5 Key Marketing ROI Tips To Fit On A Postcard
‘The best financial advice for most people would fit on an index card’ stated University of Chicago Professor, Harold Pollack -- something which we think can be applied to marketing analytics! The world of marketing is ever changing, and that means that marketers are exposed to the shiny new thing often. However, sometimes the new thing is not fully understood and marketeers can end up failing to understand the ‘so what?!’ element. So, how do we ensure the ‘So What’ element is the driving force?
- Align marketing analytics objectives with the wider marketing objectives
Set clear and realistic objectives that fit into the wider goals of the marketing plan. No good can come from starting a project with the intention of understanding how to increase revenue from marketing activity if the key goal of the year is to increase awareness of the brand, or drive web traffic to the online store. Data scientists are spoiled for choice in terms of techniques used to match the analysis with the objective. An example of this is understanding how to use key digital channels from driving sales to understand the profit uplit.
2. Know your data
Data, data, data! It underpins everything Brightblue does and if you have great data we can get great insights. However, if the data quality is poor, of quarterly intervals, or of unknown origin with missing periods it can be hard to use and thus will provide less insight. To learn how to turn your data into insights click here.
Before starting the campaign, ensure you record everything from all relevant factors. So for example take Youtube, being able to know how many extra likes / views by campaign on a daily basis helps understand the impact of Youtube marketing on the sales funnel. Without the right data, analytics cannot help deliver those marketing goals.
This is why branching out to other departments can help deliver data that the marketing department might have limited access to. Additionally, we grasp a better understanding if there is anything in the piece of work that might help other departments reach their goals.

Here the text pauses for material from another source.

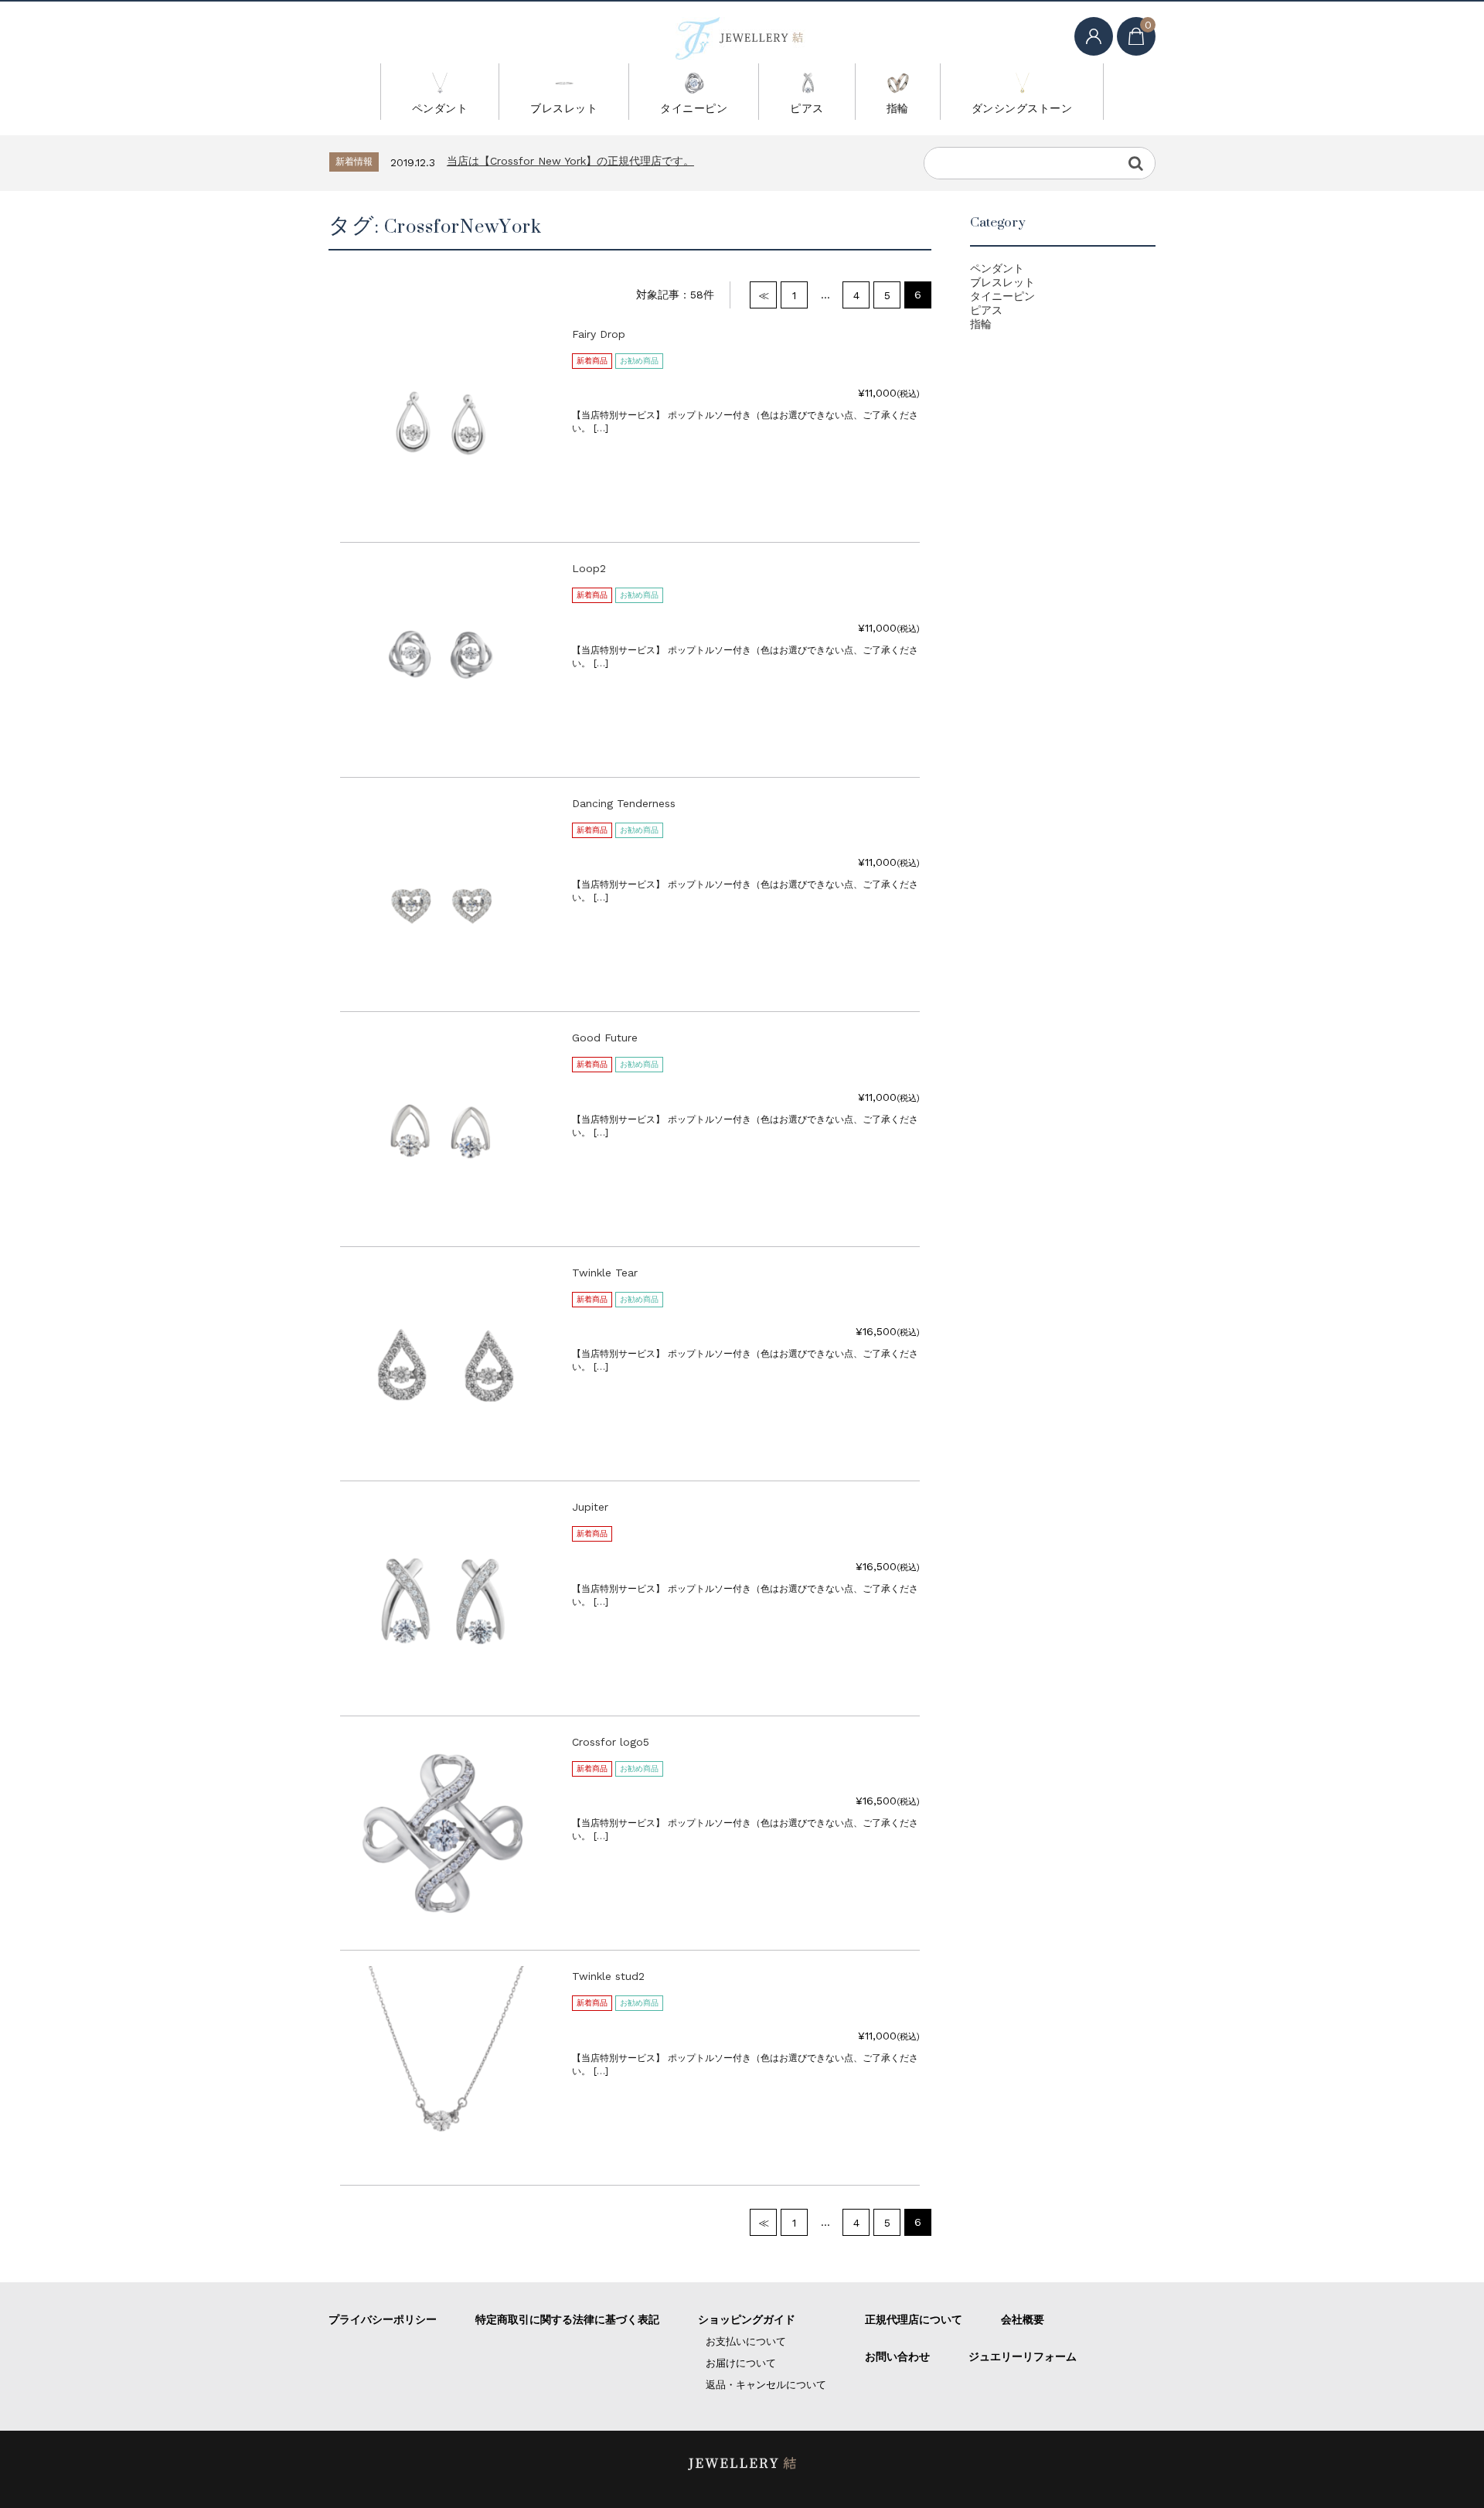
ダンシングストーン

- A rule of thumb can be useful, know when to use it
There is a common rule of thumb in the advertising community that for the majority of FMCG clients running TV with a burst strategy for their brands works well. But for the other 20% of brands, it does not. It is important to understand if you fit in with 80% of FMCG clients or the other 20%, this is where analytics can help understand the right strategy for your brand. Projects are great at proving or disproving rules of thumb, for instance you may choose to model the awareness of your brand if you are certain that is the metric to fuel customers further down the funnel, and you can use an approximate measure as to how they will convert into store visits and then later purchases.
- Extraordinary claims – how do the results sit with other analytics
‘The world’s 15 largest ships pollute more than all the cars in the world,’ was a claim pushed out a few years ago, however it is not quite true. It is a modelled exercise with some dubious assumptions like for example, all cars use the least polluting fuel and the ships always use the dirtiest. When working through data or going through a report on marketing analytics you will come across some unlikely results. We need to pull this apart and put it back together to understand it fully, what are we measuring here? Do we have to unweight i.e. multiply to get to the total market value – is this a reasonable assumption that everyone behaves in the same way?

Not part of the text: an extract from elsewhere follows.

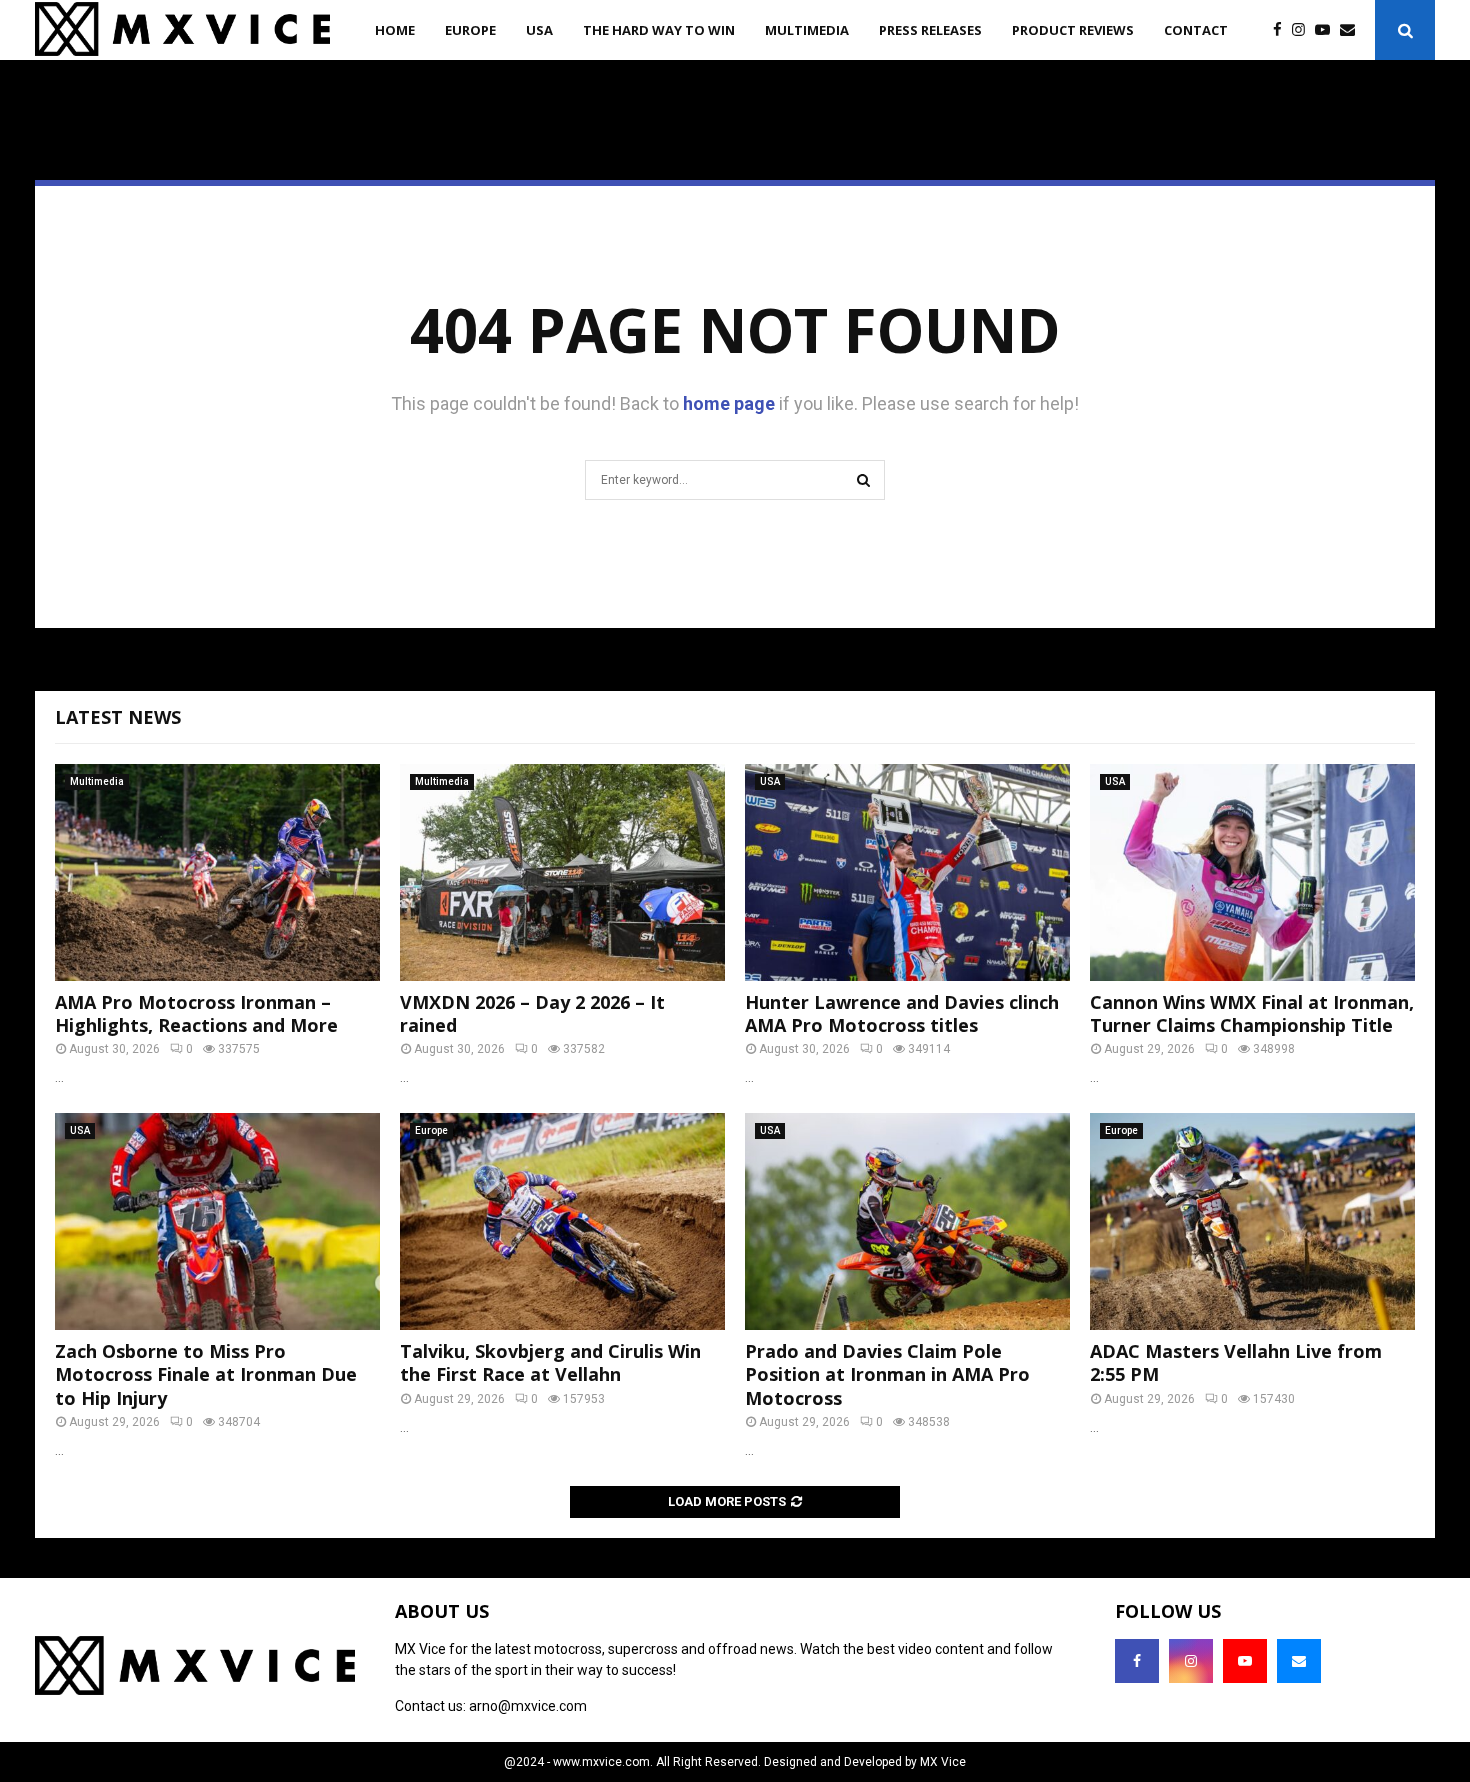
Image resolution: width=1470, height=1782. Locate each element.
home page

Knowing exactly what data, method and assumptions were used helps put the claim into context. But most importantly, it helps marketers know when they should and should not be quoting the claim.
- Understand the claim
Our overall marketing ROI is up by 55%! — we come across statistics like this regularly and the first thing to do is understand the claim, in particular the context it is in. For this instance, we scrutinise the time period it is up and whether it is up year on year or, quarter on quarter. When the context is understood, we can delve deeper and look at factors such as; is this a result of decreasing marketing spend? The introduction of a new channel? Executing creative better? The claim must be entirely clear for all parties to understand so that decisions can be made with sound reasoning. At Brightblue we have a large database of results going back in time across industries and media channels to help us understand any claim put in front of us.
Why is this significant to Brightblue?
The aim of this is to show what we can achieve and where our limits run thin with our current resources. This is important to marketers so that they are not led astray by the new thing on trend. If we get the basics right then even the smallest detail of analysis will prove more useful insight than exploding on a piece of analysis that wows everyone because it ultimately gives a false direction on a business’s future. In such cases, we must take this with a pinch of salt!